Bir yanda Lord Curzon, öbür yanda İsmet Paşa!.. Lord Curzon Türk Paşasına diyor ki;
'Kapitülasyonları kaldırmak istiyorsunuz; fakat, düşünmüyorsunuz ki, yoksul ve harap bir memleket olan Türkiye'ye herhangi bir ecnebi yardımı ancak adli teminata güvenerek gelebilir.' Türk Paşası ; 'Hayır', diyordu, 'Sizden on para isteyecek değiliz.'
'Büyük Britanya' başdelegesi, bir Türk devlet adamının ağzından böyle bir sözü ilk defa işitiyordu. Zira, aynı zamanda büyük bir tarihçi olduğu için, iki yüz yıldanberi, Türk devlet adamlarının kendilerinden ve kendi gibilerden daima bir şey rica etmeğe geldiklerini bilirdi.
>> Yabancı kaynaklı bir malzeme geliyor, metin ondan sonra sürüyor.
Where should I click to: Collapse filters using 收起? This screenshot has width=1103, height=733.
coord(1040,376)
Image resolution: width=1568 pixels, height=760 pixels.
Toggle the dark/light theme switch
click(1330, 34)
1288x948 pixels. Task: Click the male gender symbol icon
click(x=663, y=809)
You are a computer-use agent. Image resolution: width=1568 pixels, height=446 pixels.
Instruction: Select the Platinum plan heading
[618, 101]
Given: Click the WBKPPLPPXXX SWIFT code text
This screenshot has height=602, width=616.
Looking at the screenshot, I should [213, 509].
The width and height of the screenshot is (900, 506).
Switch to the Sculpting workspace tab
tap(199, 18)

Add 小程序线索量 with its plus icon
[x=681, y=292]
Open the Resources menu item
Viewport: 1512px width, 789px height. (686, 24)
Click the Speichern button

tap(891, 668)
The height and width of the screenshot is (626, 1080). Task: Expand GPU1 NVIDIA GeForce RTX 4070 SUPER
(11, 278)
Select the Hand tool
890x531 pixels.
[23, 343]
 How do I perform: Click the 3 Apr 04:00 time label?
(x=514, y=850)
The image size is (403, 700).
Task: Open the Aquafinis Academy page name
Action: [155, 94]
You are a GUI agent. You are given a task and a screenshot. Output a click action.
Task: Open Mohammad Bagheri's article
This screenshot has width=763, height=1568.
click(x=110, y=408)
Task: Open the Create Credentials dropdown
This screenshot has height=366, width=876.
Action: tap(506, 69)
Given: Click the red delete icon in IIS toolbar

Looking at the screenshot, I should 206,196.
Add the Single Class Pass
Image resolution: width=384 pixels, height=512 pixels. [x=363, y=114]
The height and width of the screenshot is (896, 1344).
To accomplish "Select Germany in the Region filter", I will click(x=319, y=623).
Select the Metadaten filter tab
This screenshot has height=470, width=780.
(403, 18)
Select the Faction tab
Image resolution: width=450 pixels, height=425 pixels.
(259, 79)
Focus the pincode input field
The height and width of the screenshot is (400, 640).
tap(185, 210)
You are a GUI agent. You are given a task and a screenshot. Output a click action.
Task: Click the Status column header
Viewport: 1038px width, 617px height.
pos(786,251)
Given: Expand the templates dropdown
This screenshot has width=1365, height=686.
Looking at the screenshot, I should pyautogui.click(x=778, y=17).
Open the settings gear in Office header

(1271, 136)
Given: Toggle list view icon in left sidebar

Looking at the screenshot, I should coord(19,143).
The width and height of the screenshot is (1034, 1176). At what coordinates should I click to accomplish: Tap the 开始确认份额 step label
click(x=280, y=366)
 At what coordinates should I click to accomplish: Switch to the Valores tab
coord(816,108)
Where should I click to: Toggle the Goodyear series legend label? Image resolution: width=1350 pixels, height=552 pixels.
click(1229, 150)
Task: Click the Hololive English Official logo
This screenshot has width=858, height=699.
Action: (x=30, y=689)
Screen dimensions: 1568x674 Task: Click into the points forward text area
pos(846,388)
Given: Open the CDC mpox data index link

Bundan başka, Lozan Sulh Konferansı, bizim, bu çeşit milletlerarası toplantılara, ilk defa, davacı olarak gittiğimiz yerdir. O zamana kadar, biz, Avrupa'nın hemen bütün siyasi kongre konferanslarında, ya sanık veya davalı sandalyesine oturtulurduk."
Lozan'ı bilmeyenlere, bilmek istemeyenlere ders olur diye alıntıladım.